After converting Pair lists to Vecs for convenience (wherein parameter names and function body expressions are separated) the process calls into function compile_function(), which brings us full circle to eval.

In compile_function(), below:

  1. a Scope is instantiated and the parameters are pushed on to this outermost scope.
  2. the function body expressions are iterated over, eval-ing each one
  3. any upvalues that will be closed over as the compiled-function exits and goes out of scope have upvalue instructions generated
  4. a Function object is returned with all details necessary to running the function in the VM environment

Here is compile_function():

    fn compile_function<'guard>(
        mut self,
        mem: &'guard MutatorView,
        name: TaggedScopedPtr<'guard>,
        params: &[TaggedScopedPtr<'guard>],
        exprs: &[TaggedScopedPtr<'guard>],
    ) -> Result<ScopedPtr<'guard, Function>, RuntimeError> {
        // validate function name
        self.name = match *name {
            Value::Symbol(s) => Some(String::from(s.as_str(mem))),
            Value::Nil => None,
            _ => {
                return Err(err_eval(
                    "A function name may be nil (anonymous) or a symbol (named)",
                ))
            }
        };
        let fn_name = name;

        // validate arity
        if params.len() > 254 {
            return Err(err_eval("A function cannot have more than 254 parameters"));
        }
        // put params into a list for the Function object
        let fn_params = List::from_slice(mem, params)?;

        // also assign params to the first level function scope and give each one a register
        let mut param_scope = Scope::new();
        self.next_reg = param_scope.push_bindings(params, self.next_reg)?;
        self.vars.scopes.push(param_scope);

        // validate expression list
        if exprs.len() == 0 {
            return Err(err_eval("A function must have at least one expression"));
        }

        // compile expressions
        let mut result_reg = 0;
        for expr in exprs.iter() {
            result_reg = self.compile_eval(mem, *expr)?;
        }

        // pop parameter scope
        let closing_instructions = self.vars.pop_scope();
        for opcode in &closing_instructions {
            self.push(mem, *opcode)?;
        }

        // finish with a return
        let fn_bytecode = self.bytecode.get(mem);
        fn_bytecode.push(mem, Opcode::Return { reg: result_reg })?;

        let fn_nonlocals = self.vars.get_nonlocals(mem)?;

        Ok(Function::alloc(
            mem,
            fn_name,
            fn_params,
            fn_bytecode,
            fn_nonlocals,
        )?)
    }

Note that in addition to generating upvalue instructions as the compiled-function goes out of scope, the calling compiler function compile_anonymous_function() will issue a MakeClosure opcode such that a closure object is put in the return register rather than a direct Function object reference.

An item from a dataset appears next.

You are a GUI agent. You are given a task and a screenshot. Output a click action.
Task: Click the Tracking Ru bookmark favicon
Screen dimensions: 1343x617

In our language, a closure object is represented by the Partial data structure

  • a struct that represents a Function object pointer plus closed over values and/or partially applied arguments. This data structure was described in the chapter Virtual Machine: Implementation.

Thus ends our tour of our interpreter.

Concluding remarks

In this section, we've looked at a ground-up compiler and virtual machine implementation within a memory-safe allocation system.

There is, of course, much more to explore in the VM and compiler source code. The reader is encouraged to experiment with running and modifying the source.